13.4.20

H. e o tempo

Voltas e mais voltas, como água que se escoa pelo ralo. Mas este não se escoa: é o tempo. Cola-se às paredes, às janelas, às portas, escorrega pelas mesas como os relógios de Dali. H. sentia-se como se lutasse contra uma gigantesca teia de aranha invisível, fenómeno físico do qual só podia observar os resultados. O processo - os fios da teia, os movimentos desesperados que fazia com os braços e as pernas para se libertar - não eram perceptíveis a olho nu.

H. apercebeu-se de que as próprias paredes se moviam: acompanhavam o seu esbracejar, os seus pontapés,  as rotações do torso. Solitário, sabia que não podia esperar ajuda exterior mesmo que, num inesperado e improvável momento de modéstia, submissão ou aceitação a solicitasse. Era o epítome perfeito do homem solitário: nascera só, vivera só e não é desta que morrerá só.

"O melhor é parar", pensou. "Fazer-me de morto, enganar o tempo: fazer um arco de agora para o futuro. Ocupado como está a tentar afogar-me não se aperceberá. Não é fácil enganá-lo, eu sei. Mas tão pouco é impossível. Passar um cabo a um dia longínquo, esperar que faça fixe a qualquer coisa e deixar-me puxar, imóvel. Como se num túnel estivesse parado e fossem as paredes a passar por mim. Como se?" H. riu-se. "Como se num túnel... Onde pensas que estás? Numa planície ao ar livre?"

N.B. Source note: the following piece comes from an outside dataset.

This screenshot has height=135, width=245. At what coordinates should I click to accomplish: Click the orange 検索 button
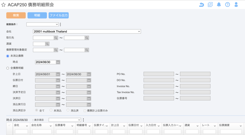(x=16, y=15)
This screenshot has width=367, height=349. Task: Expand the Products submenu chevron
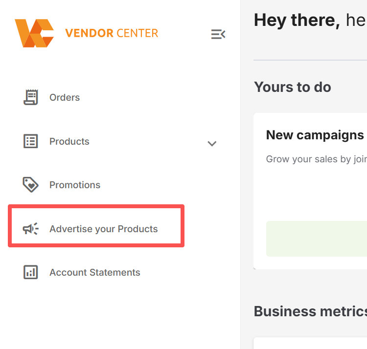click(212, 143)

H. monologava e apercebeu-se de que a pressão de teia se aligeirara. Pouco, mas pelo menos já não o asfixiava. "O meu cabo está a funcionar. Talvez seja esta a solução: o futuro sou eu. Está em mim, digamos assim."

Parou e esperou. Enquanto não chegar, não se saberá como acaba esta história: faz parte do tempo, ela também.